Dans son Jasmin des fidèles d’amour, Rûzbehân Baqlî distingue pour sa part entre deux « certitudes », une commune et une particulière. La premier ou certitude générale est « l’implantation profonde des racines de l’arbre de la foi dans le cœur ; l’eau qui nourrit cet arbre est le conformisme général, on l’élève avec la Loi (sharî’at) du Prophète. Le second, « la certitude personnelle des initiés », est « un rayon de la lumière de la sublimité, qui de l’Essence divine s’épiphanise sur l’âme de l’amant mystique. L’œil du cœur découvre les Attributs sans avoir la vision de l’Essence. On appelle la vision du cœur « certitude ».

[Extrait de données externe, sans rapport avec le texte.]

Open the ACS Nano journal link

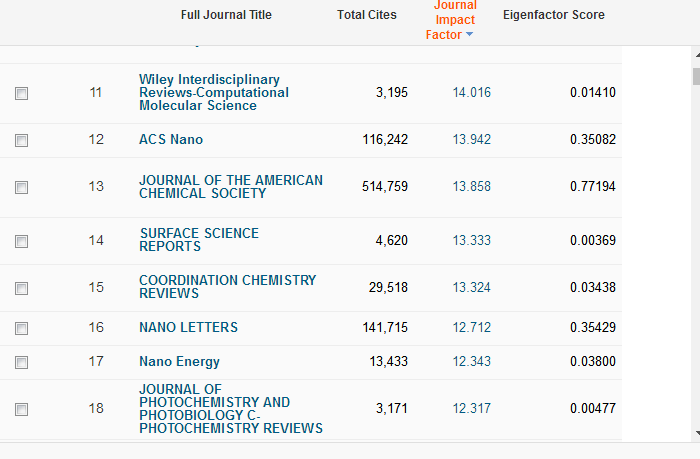[171, 140]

Quoi qu’il en soit, la Loi religieuse, extérieure, qui est appelée en Islam la sharî’at, ou « grande route », en ce sens qu’elle concerne l’ensemble des croyants musulmans, figure une enveloppe, une écorce, dont la haqîqah ou Vérité – la réalité essentielle, immuable – est le noyau, lequel n’est accessible qu’à un petit nombre. C’est ainsi que d’une part le soufisme est la voie de ceux « pour qui le Paradis est encore une prison », comme le dit René Guénon, de ceux qui ne se contentent pas de l’aspiration à un état paradisiaque, comme la majorité des croyants, qui se contentent, eux, d’obéir, et que, d’autre part, il « a son but en lui-même, en ce sens qu’il peut donner accès à la connaissance immédiate de l’éternel. »

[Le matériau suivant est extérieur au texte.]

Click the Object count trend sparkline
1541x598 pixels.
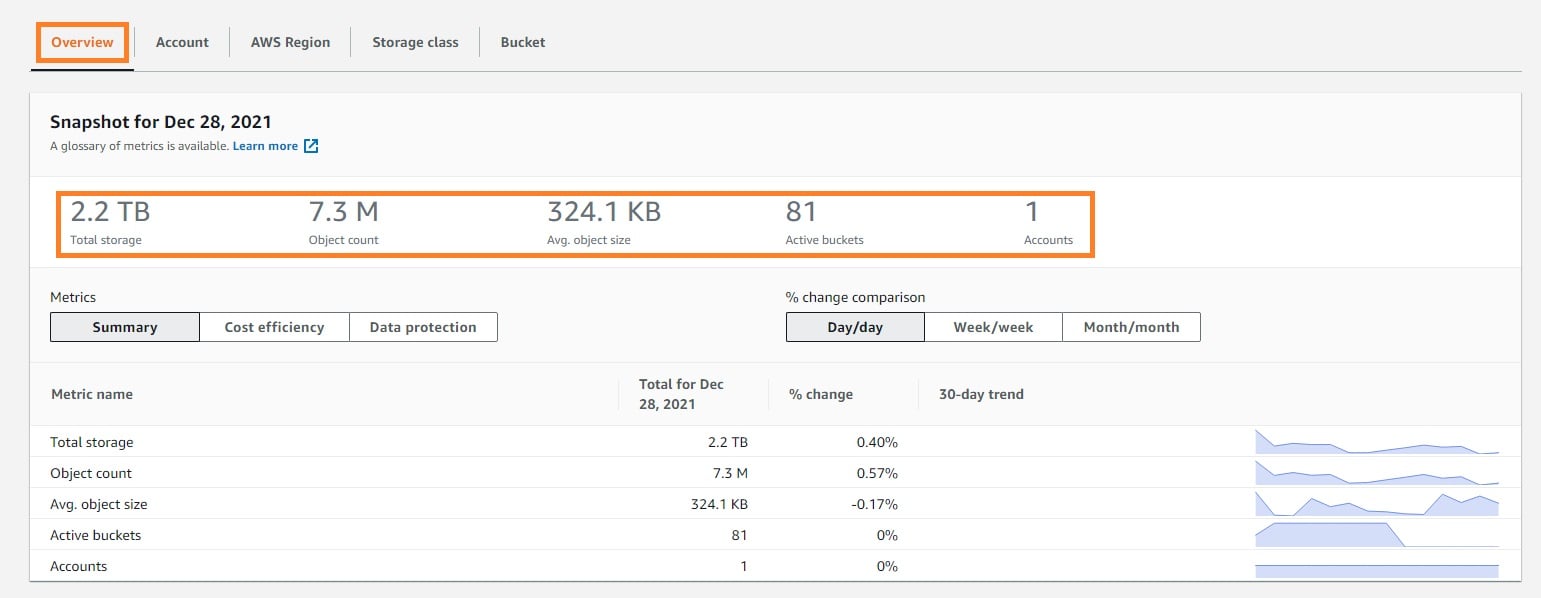(1376, 474)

 la Loi est donc semblable à la circonférence qui entoure un point central qui est la Vérité. Or, pour passer de la Loi à la Vérité, il faut emprunter une chemin, « voie étroite », qui est comme le rayon de la circonférence au centre. Cette voie est appelée tarîqah, voie initiatique qui fait passer de l’exotérisme à l’ésotérisme : « La circonférence ne saurait exister sans le centre, dont elle procède en réalité tout entière, et, si les êtres qui sont liés à la circonférence ne voient point le centre ni même les rayons, chacun d’eux ne s’en trouve pas moins inévitablement à l’extrémité d’un rayon dont l’autre extrémité est le centre même. Seulement, c’est ici que l’écorce s’interpose et cache tout ce qui se trouve à l’intérieur, tandis que celui qui l’aura percée, prenant par là même conscience du rayon correspondant à sa propre position sur la circonférence, sera affranchi de la rotation indéfinie de celle-ci et n’aura qu’à suivre ce rayon pour aller vers le centre. (…) Il faut d’ailleurs préciser que, dès que l’enveloppe a été pénétrée, on se trouve dans le domaine de l’ésotérisme ».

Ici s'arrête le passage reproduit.